* **Task goal**: Search the records below for the word "computer" and show every line where it occurs.

* **Provided data**:

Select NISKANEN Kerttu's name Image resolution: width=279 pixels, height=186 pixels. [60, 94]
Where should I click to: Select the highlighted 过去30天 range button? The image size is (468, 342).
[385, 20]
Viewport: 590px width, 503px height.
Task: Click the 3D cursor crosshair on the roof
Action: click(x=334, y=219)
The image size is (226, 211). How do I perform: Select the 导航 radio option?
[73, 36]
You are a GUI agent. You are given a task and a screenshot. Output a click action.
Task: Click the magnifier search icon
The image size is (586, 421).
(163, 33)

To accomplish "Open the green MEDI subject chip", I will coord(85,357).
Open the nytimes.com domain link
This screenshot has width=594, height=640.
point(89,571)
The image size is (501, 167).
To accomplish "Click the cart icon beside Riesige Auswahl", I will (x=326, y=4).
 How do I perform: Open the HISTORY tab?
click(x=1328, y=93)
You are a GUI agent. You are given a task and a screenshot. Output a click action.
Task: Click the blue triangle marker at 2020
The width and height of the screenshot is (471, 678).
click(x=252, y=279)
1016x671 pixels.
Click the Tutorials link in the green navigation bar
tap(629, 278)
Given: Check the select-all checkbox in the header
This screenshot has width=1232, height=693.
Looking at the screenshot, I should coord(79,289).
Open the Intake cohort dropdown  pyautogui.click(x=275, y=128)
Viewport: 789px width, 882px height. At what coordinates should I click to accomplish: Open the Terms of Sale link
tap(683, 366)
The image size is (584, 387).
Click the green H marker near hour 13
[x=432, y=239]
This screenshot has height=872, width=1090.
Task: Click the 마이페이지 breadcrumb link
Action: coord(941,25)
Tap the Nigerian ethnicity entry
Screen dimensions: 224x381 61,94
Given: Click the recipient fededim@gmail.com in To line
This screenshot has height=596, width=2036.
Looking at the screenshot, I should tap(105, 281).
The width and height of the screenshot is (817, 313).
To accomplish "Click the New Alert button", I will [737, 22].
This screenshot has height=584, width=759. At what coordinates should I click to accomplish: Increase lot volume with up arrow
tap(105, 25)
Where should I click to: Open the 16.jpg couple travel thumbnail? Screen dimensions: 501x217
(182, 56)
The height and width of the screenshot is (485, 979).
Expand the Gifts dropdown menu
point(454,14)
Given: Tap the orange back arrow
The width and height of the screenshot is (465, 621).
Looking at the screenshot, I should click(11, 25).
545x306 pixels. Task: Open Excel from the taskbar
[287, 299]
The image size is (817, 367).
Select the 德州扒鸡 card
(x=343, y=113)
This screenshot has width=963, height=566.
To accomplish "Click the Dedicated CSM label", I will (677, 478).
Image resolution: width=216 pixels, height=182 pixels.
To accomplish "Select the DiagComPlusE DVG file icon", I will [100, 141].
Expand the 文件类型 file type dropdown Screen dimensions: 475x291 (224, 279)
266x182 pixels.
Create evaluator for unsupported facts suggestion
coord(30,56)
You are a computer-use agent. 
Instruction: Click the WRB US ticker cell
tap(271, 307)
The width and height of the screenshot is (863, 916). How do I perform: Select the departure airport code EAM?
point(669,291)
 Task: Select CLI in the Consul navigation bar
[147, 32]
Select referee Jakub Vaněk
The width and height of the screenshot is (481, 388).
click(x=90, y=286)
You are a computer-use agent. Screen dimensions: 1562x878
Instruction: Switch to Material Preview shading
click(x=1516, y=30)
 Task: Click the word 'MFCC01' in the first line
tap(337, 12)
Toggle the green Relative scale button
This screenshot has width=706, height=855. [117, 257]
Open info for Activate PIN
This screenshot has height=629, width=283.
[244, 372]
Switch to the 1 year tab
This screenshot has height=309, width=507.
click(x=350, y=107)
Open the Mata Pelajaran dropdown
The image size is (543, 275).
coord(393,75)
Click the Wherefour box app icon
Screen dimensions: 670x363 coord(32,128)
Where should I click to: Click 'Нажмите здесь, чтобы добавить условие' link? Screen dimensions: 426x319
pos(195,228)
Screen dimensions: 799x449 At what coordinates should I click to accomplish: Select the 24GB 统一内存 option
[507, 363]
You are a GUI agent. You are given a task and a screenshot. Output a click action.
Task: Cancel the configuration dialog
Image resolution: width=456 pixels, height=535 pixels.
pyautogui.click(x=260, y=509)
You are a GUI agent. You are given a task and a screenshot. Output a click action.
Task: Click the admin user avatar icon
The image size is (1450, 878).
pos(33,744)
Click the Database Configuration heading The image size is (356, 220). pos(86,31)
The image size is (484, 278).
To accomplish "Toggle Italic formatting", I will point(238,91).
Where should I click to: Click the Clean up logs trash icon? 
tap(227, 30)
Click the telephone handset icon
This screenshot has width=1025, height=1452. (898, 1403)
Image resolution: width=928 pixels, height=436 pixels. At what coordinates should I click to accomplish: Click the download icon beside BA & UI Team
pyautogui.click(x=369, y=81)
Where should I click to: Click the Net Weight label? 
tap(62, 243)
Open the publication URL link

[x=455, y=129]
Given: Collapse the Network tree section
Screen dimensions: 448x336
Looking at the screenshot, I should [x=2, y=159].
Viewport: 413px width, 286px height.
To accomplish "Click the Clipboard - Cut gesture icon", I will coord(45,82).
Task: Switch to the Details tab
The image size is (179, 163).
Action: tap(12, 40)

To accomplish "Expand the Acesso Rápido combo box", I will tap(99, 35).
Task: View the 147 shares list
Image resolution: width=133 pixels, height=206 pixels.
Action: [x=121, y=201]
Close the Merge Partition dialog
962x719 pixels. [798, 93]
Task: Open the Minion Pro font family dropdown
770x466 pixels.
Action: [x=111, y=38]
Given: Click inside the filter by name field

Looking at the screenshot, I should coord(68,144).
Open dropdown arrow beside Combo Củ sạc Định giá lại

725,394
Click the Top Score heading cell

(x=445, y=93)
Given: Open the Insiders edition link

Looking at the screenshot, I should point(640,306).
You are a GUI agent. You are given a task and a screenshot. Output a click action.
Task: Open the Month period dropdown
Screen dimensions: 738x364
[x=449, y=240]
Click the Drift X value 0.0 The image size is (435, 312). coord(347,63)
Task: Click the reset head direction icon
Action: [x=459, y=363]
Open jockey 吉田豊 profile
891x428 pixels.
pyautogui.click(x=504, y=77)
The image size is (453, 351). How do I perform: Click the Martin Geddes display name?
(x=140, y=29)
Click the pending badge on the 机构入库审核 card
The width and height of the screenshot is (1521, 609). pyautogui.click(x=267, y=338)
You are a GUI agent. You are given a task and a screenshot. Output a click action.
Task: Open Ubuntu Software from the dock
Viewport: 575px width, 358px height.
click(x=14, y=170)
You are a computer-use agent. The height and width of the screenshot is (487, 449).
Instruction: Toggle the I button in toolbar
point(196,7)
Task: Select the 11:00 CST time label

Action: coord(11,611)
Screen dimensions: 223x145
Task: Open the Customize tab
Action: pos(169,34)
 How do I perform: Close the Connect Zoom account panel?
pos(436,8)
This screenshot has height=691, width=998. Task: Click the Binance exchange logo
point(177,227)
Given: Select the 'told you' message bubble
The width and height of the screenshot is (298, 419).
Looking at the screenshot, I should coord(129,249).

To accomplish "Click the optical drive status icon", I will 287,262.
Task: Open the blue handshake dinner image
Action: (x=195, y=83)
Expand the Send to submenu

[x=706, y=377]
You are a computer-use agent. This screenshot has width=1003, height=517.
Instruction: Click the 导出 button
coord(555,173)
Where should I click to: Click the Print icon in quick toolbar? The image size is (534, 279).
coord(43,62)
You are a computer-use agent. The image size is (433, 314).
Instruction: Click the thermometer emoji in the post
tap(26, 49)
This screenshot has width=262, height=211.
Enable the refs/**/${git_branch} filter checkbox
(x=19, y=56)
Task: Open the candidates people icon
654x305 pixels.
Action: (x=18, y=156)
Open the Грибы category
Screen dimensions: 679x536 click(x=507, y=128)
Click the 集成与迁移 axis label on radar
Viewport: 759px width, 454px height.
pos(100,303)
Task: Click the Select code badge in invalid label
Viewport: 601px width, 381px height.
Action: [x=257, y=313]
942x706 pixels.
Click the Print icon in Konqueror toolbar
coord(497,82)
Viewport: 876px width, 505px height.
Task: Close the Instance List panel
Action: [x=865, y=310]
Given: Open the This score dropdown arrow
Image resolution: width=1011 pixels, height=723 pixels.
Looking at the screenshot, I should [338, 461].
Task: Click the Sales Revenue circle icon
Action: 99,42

* **Solution to this exercise**:
You are a computer-use agent. 
You are a computer-use agent. Screen dimensions: 1562x878
You are a computer-use agent. The height and width of the screenshot is (487, 449).
You are a computer-use agent. This screenshot has width=1003, height=517.
You are a computer-use agent. The image size is (433, 314).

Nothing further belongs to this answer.